Look at this sequence of 3rd downs for Garrett Nussmeier.
SC blitzes and his eyes/the ball, immediately go to Lacy. They make the play, but this is a blind guess from Nussmeier. CB is outside leverage so it’s a panic read. Later they bait him into the same guess and punish it. pic.twitter.com/sXm5PjKjAL
— Max Toscano (@maxtoscano1) September 15, 2024
You never want to be a Quarterback that DCs can toy with. Despite the good result, the first play is a misread and an obvious guess. The Corner is outside leverage on an out-breaking route, and if he doesn’t misplay it, it’s probably a pick. Nothing he sees after the snap should tell him to throw this. He should have seen the corner zone this off immediately and by the time he hit the top of his dropback, been ready to dump-off to Taylor to replace the blitzer. He got away with it, but SC’s DC noticed.
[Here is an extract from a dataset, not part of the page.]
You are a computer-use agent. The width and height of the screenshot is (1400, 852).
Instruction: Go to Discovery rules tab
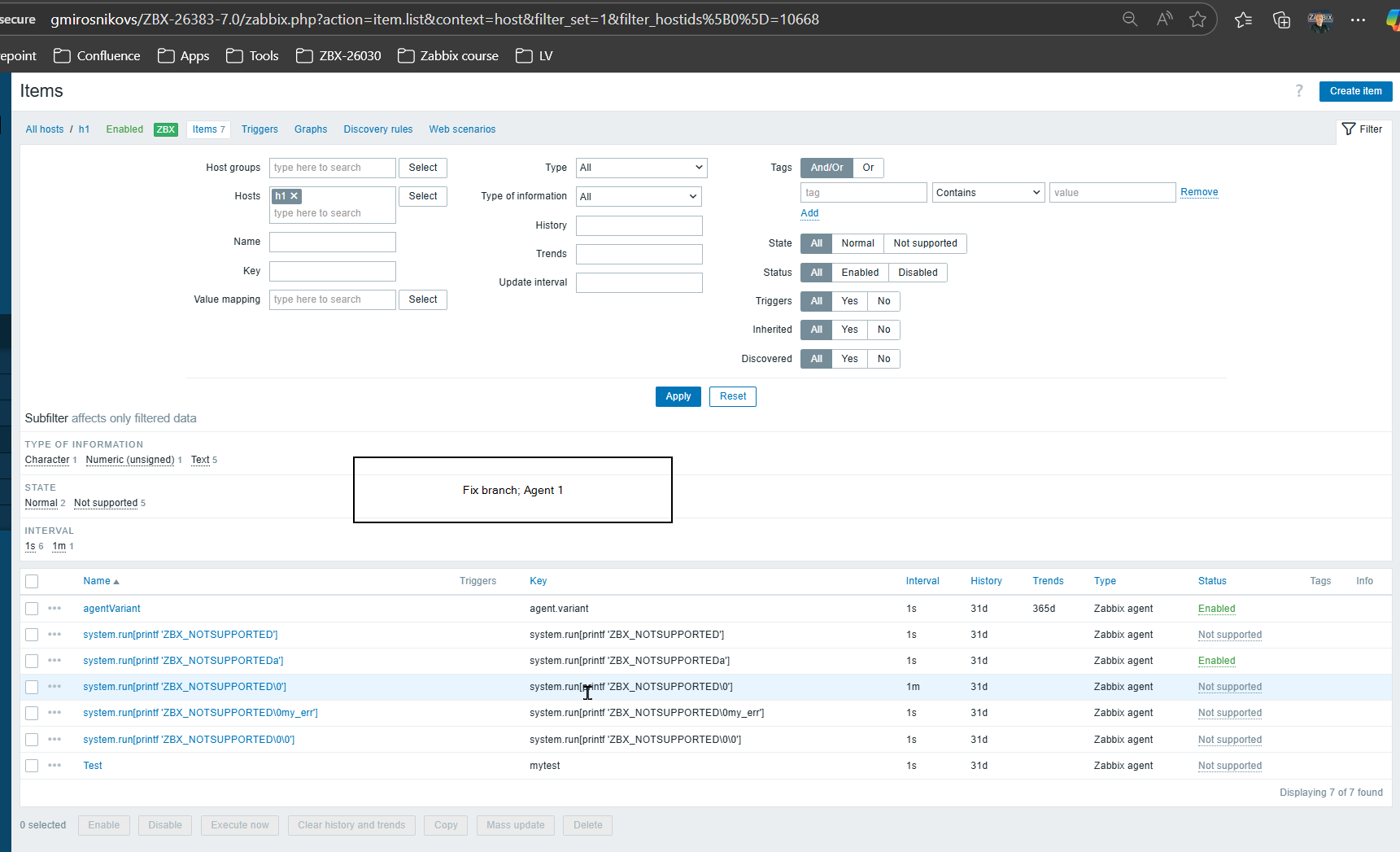click(x=377, y=129)
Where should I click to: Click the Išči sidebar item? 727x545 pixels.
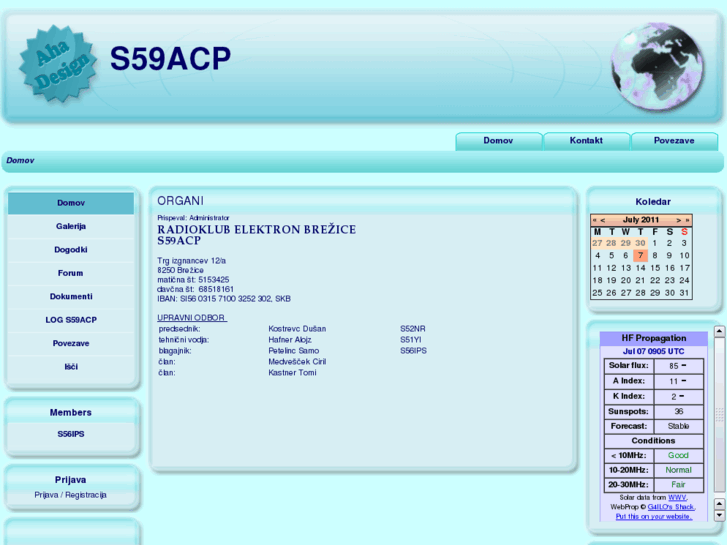[70, 367]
Knowing he won’t confirm anything post-snap, they later present pressure to bait him into panicking the same way. This time they drop out of it and WLB buzzes underneath to make a takeaway that should have ended the game had LSU not been bailed out by an undisciplined (and controversial) blindside block call. If the LSU offense is going to hit its ceiling they need to be dangerous to blitz, and if Garrett Nussmeier is going to earn the respect of NFL scouts, he’s going to have to start doing the hard stuff.